2. The method of claim 1, wherein the second sample set comprises normalized semen biochemical test data and immunological test data, and characteristic values of vital sign information of a living body test.

3. A system for predicting a disease model based on semen routine examination data is characterized by comprising an acquisition module, a storage module, a calculation module and a prediction model,

the acquisition module is used for acquiring semen biochemical examination data, immunological examination data and vital sign information of living body detection of a person to be detected;

the storage module is used for storing a disease knowledge base corresponding to the semen routine inspection data;

the calculation module is used for matching the semen biochemical examination data, the immunological examination data and the vital sign information of the living body detection of the testee with the disease knowledge base, and normalizing the semen biochemical examination data and the immunological examination data to obtain a feature vector of the testee;

the prediction model is used for predicting the disease probability of a person to be tested according to the feature vector, and comprises a model constructed by the disease prediction model construction method based on semen routine inspection data according to any one of claims 1-2.
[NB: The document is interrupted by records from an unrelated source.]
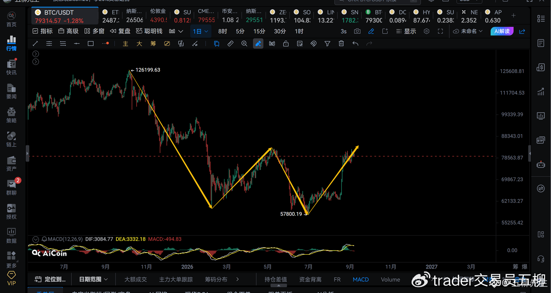Toggle the lock drawings icon
Image resolution: width=551 pixels, height=293 pixels.
tap(286, 44)
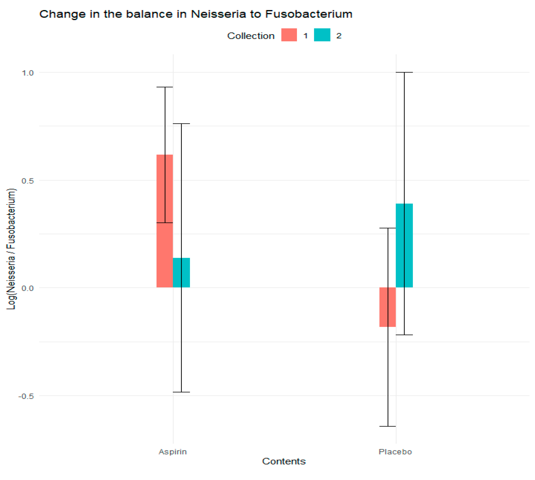Screen dimensions: 535x480
Task: Click the legend label 2 text
Action: [339, 36]
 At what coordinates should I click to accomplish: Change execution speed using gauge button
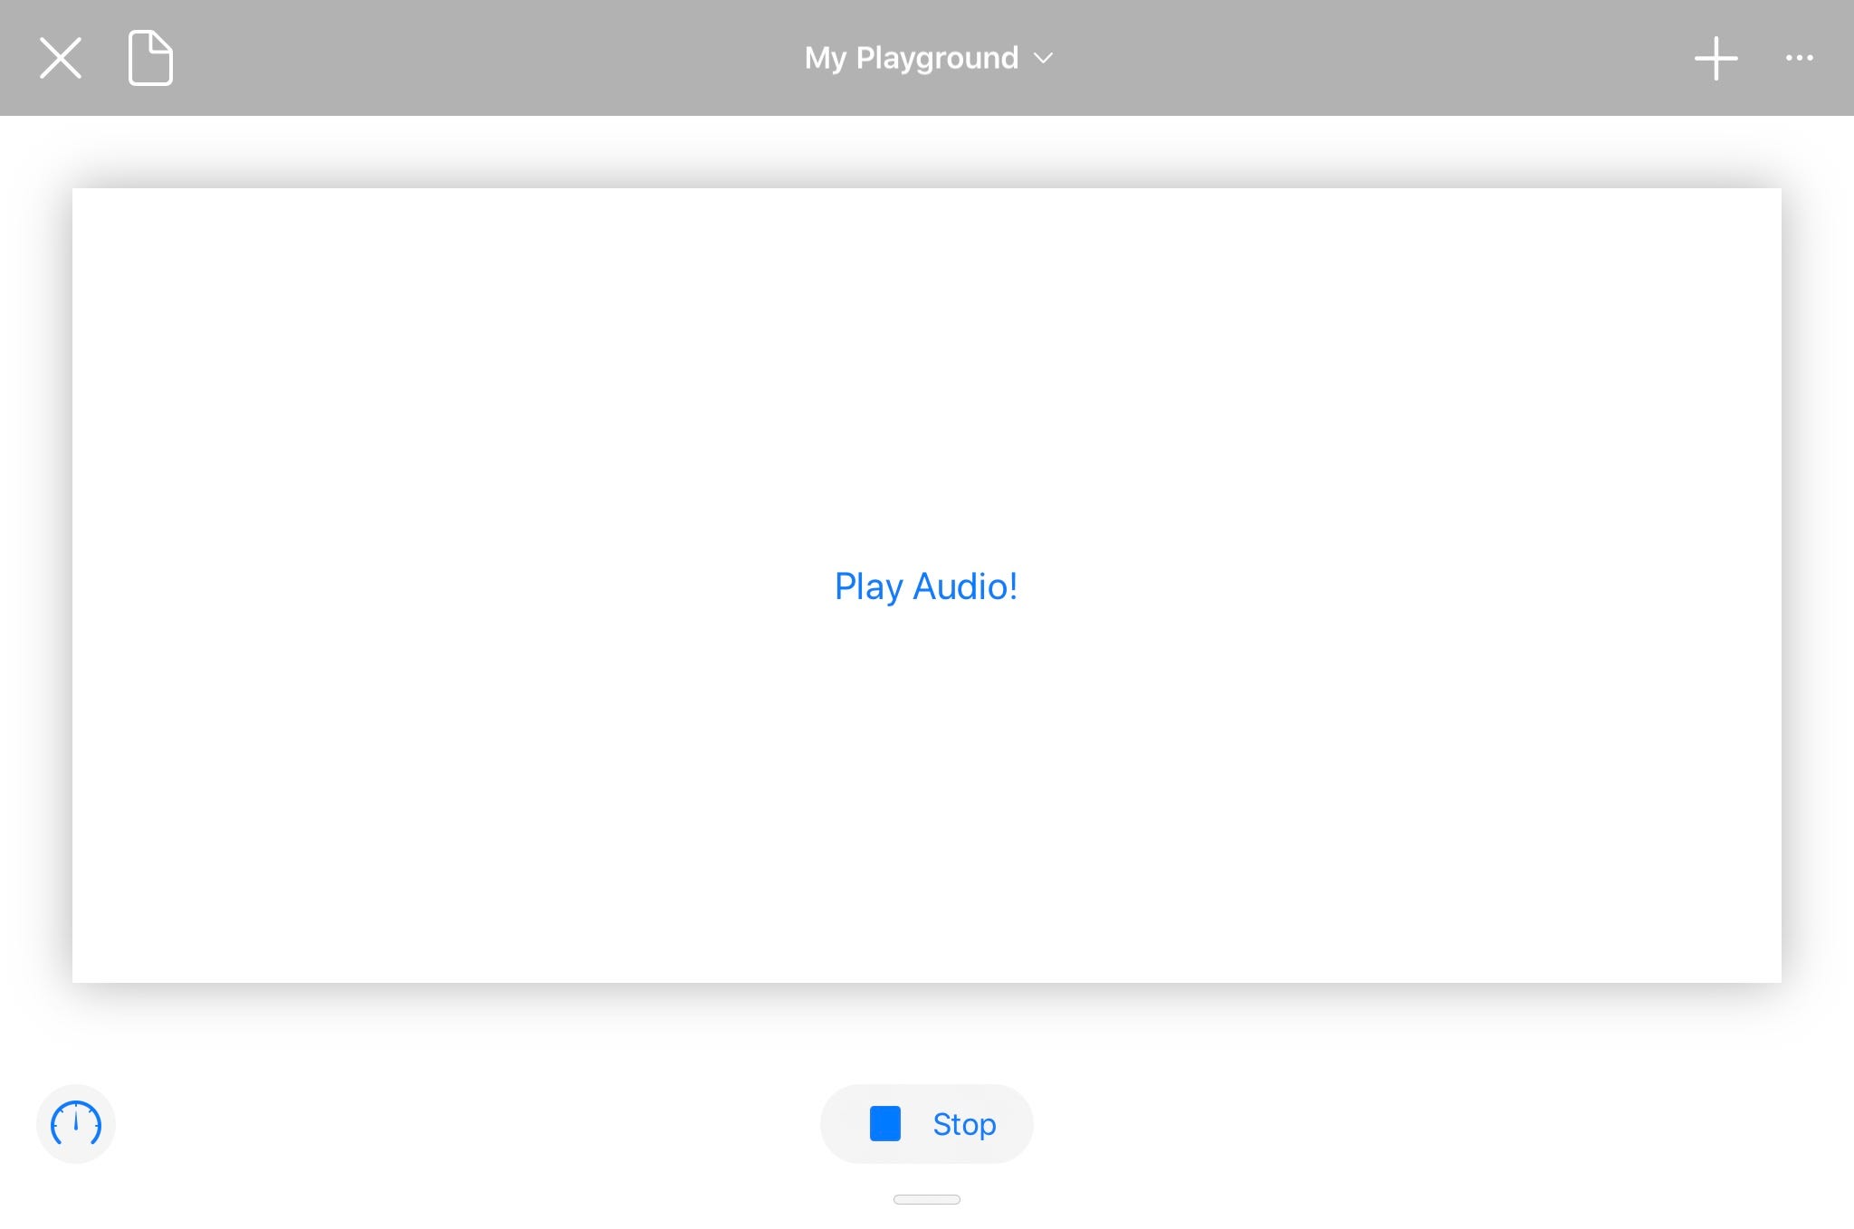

4. The system of claim 3, wherein the computing module performs semantic similarity computation on the vital sign information of the living body detection according to the disease knowledge base to obtain a first feature vector.

5. The system of claim 4, wherein the computing module computes semantic similarity between the disease knowledge base and vital sign information of the living body test by euclidean distance to obtain a second feature vector; and obtaining the feature vector of the person to be tested according to the first feature vector and the second feature vector.

6. A system of disease prediction models based on semen routine inspection data according to claim 3, wherein the prediction models comprise trained radial basis function neural networks.